CNN, Oct. 13, 2017 – President Donald Trump on Friday threatened to pull out of a deal limiting Iran’s nuclear program if Congress and US allies do not agree to strengthen it, as he unveiled a tough and comprehensive new policy toward the Islamic Republic.
“As I have said many times, the Iran deal was one of the worst and most one-sided transactions the United States has ever entered into,” Trump said in a major speech at the White House.
In effect, Trump put the agreement in limbo without killing it off entirely as some backers of the agreement had feared. But his strategy risks setting off a chain of unpredictable consequences that could end up derailing it anyway and eventually raise the risk of war between the US and Iran.
Trump accused Iran of committing “multiple violations of the agreement,” despite the fact that the International Atomic Energy Agency, America’s European allies and even his own government say that Tehran is complying with the 2015 deal agreed by former President Barack Obama and major world powers.
He said that Iran had “failed to meet our expectations in its operations of advanced centrifuges,” and “intimidated” international inspectors into not using their full authority. He also accused the Obama administration of lifting sanctions on Iran under the terms of the deal at a moment when the Iranian clerical regime was about to collapse,
He also ordered US intelligence agencies to mount a new assessment of Iran’s compliance.
The President announced that he would no longer make regular certifications that the lifting of sanctions under the deal was in the US interests.
“We cannot and will not make this certification. We will not continue down a path whose predictable conclusion is more violence, more terror and the very real threat of Iran’s nuclear breakout,” he said. “I am directing my administration to work closely with Congress and our allies to address the deal’s many serious flaws so that the Iranian regime can never threaten the world with nuclear weapons.”
He said the flaws of the agreement included “sunset” provisions under which limits on Iran’s nuclear program will begin to expire.
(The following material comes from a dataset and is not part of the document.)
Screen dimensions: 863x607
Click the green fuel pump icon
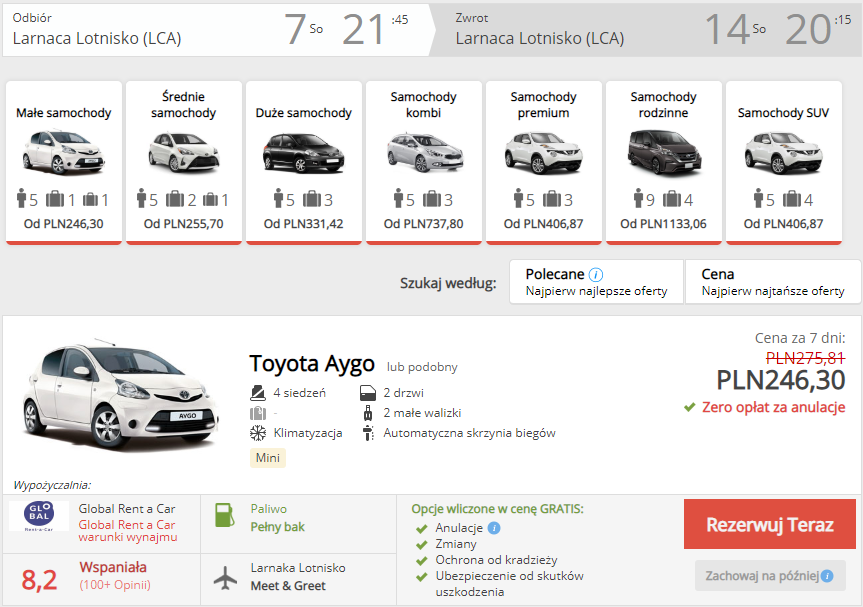225,516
Proponents of the deal dispute that. The President warned that the deal was plagued by “insufficient enforcement” and near total silence on the missile program.
And he had a warning that if he did not get the changes he wanted, he would unilaterally kill the deal.
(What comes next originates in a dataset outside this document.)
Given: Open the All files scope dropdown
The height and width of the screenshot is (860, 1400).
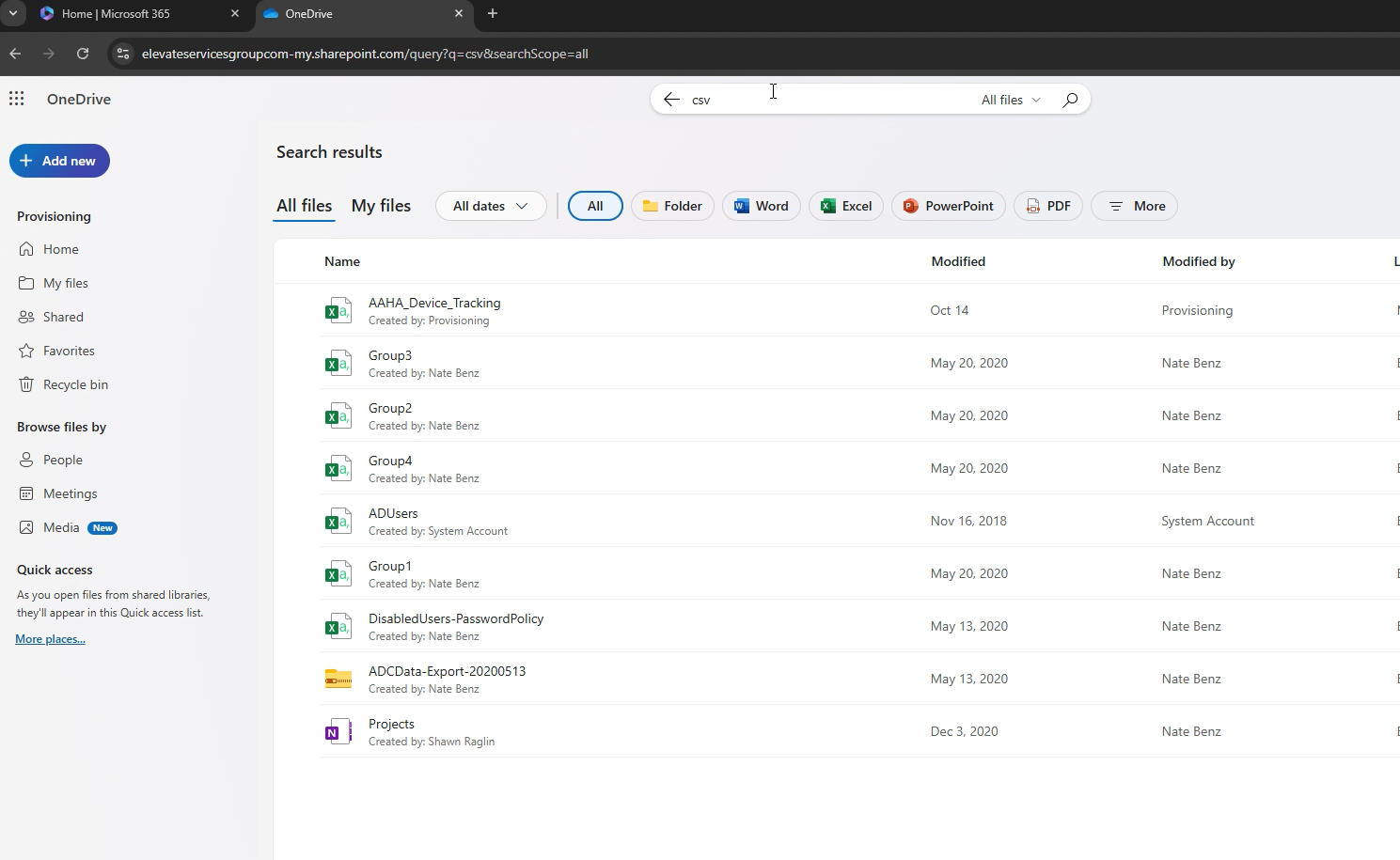Looking at the screenshot, I should 1011,100.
“In the event we are not able to reach a solution working with Congress and our allies, then the agreement will be terminated. It is under continuous review and our participation can be canceled by me as President at any time.”
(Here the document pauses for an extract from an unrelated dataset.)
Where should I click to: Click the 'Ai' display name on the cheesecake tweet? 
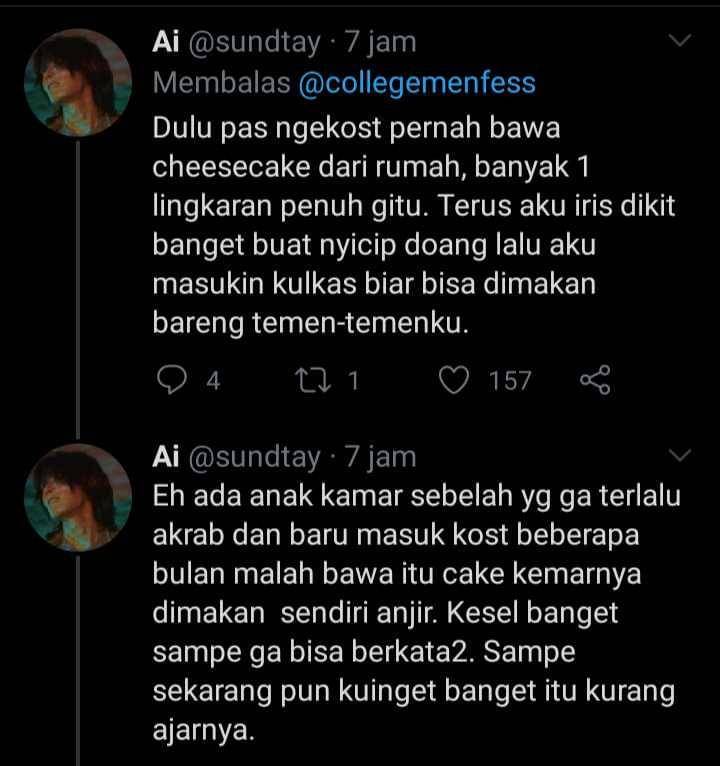tap(165, 42)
The comment appeared to be a classic negotiating gambit by Trump, leaving other parties to the deal in no doubt that he is ready to walk out to get better terms. Given the deep reluctance of the Europeans, Russia and China and Iran to reopen the agreement, his approach is a high-risk one.
The administration wants to include new sanctions in US law that would snap into place should Iran continue to launch ballistic missiles or refuse to extend restrictions on its uranium enrichment when the deal expires in eight years time. European powers have said they are open to negotiating separate deals with Iran, but they are not in favor anything that would endanger the original agreement. Iran has warned against any action that could be seen as renegotiating the 2015 deal retrospectively.
As Trump spoke, the Treasury Department issued a statement saying that it would designate Iran’s Islamic Revolutionary Guard Corps for new sanctions over its support for terrorist organizations throughout the Middle East. It did not, however, single out the powerful militia as a foreign terror organization through the State Department. Earlier, the head of the Atomic Energy Organization of Iran, Ali Akbar Saleh, warned that terming the guards as a terror group would be “tantamount to a declaration of war.”
Trump’s comments are likely to dismay America’s allies who oppose re-opening the deal, even though they support countering what they see as nefarious Iranian activity throughout the Middle East.
They also went a lot further than senior aides, including Secretary of State Rex Tillerson had suggested. While Trump’s move sends the deal’s fate to Congress he did not rip up the agreement. Tillerson had suggested that if Congress does not agree to impose new sanctions on Iran the deal would remain in place. But Trump’s warning that he would terminate the agreement appeared to call that into question.
If lawmakers decide to impose new punitive economic sanctions on Iran immediately, the deal will likely fall apart. Instead, the Trump administration wants members of Congress to adopt new measures that would keep the deal intact, while spelling out parameters by which the US would impose new sanctions should Iran violate its agreements.
Trump had been weighing his Iran decision for weeks and faced intense pressure from European allies to maintain the US commitment to the accord. His national security advisers had encouraged him to avoid completely withdrawing from the agreement, which was signed by the US along with Britain, France, Germany, Russia, China, the European Union and Iran in 2015.
A complete removal of the United States from the nuclear deal would isolate the United States and provide an opening for Iran to rethink its own commitments on reducing nuclear stockpiles, some of Trump’s advisers and foreign counterparts warned.